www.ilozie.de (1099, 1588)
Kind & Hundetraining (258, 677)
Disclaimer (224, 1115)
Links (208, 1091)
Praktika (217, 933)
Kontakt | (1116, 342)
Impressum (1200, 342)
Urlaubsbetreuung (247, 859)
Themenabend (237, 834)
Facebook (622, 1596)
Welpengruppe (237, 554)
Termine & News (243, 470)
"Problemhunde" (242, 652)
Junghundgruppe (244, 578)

*-*-*

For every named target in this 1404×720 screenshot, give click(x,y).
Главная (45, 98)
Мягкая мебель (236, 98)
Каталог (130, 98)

*-*-*

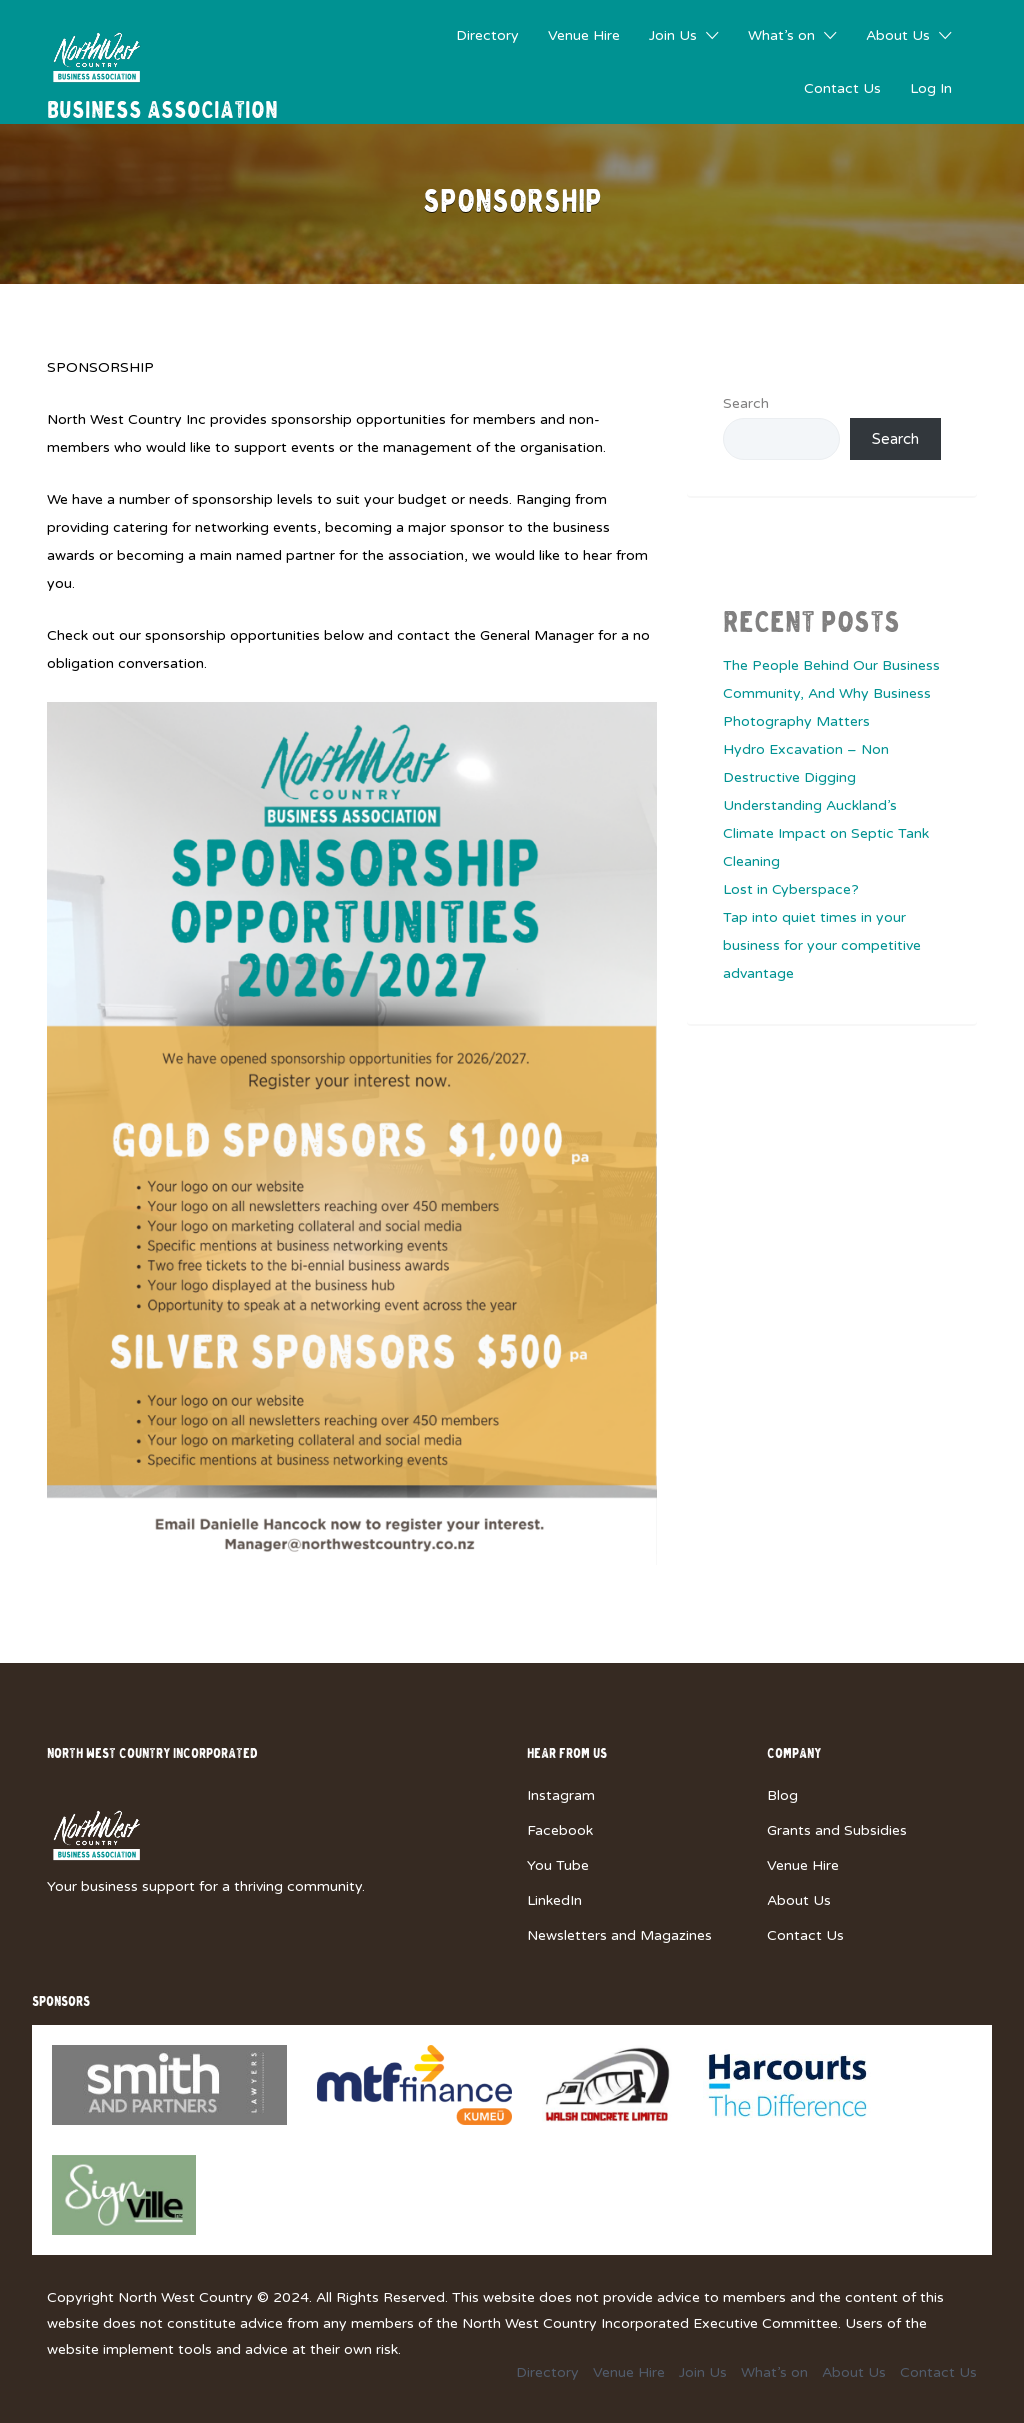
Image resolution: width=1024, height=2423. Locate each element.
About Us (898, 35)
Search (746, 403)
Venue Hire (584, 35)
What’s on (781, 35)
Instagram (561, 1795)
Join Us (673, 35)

*-*-*

> **Problem to work on**
Rescale the part of the records that opens with the line containing "www.ilozie.de (1099, 1588)" and closes with the line containing "Welpengruppe (237, 554)", both lines included. Reproduce only those lines in full, multiplying every coordinate by 1.8 and rounding to the nearest whole number, with halves rounded up.

> **Result**
www.ilozie.de (1978, 2858)
Kind & Hundetraining (464, 1219)
Disclaimer (403, 2007)
Links (374, 1964)
Praktika (391, 1679)
Kontakt | (2009, 616)
Impressum (2160, 616)
Urlaubsbetreuung (445, 1546)
Themenabend (427, 1501)
Facebook (1120, 2873)
Welpengruppe (427, 997)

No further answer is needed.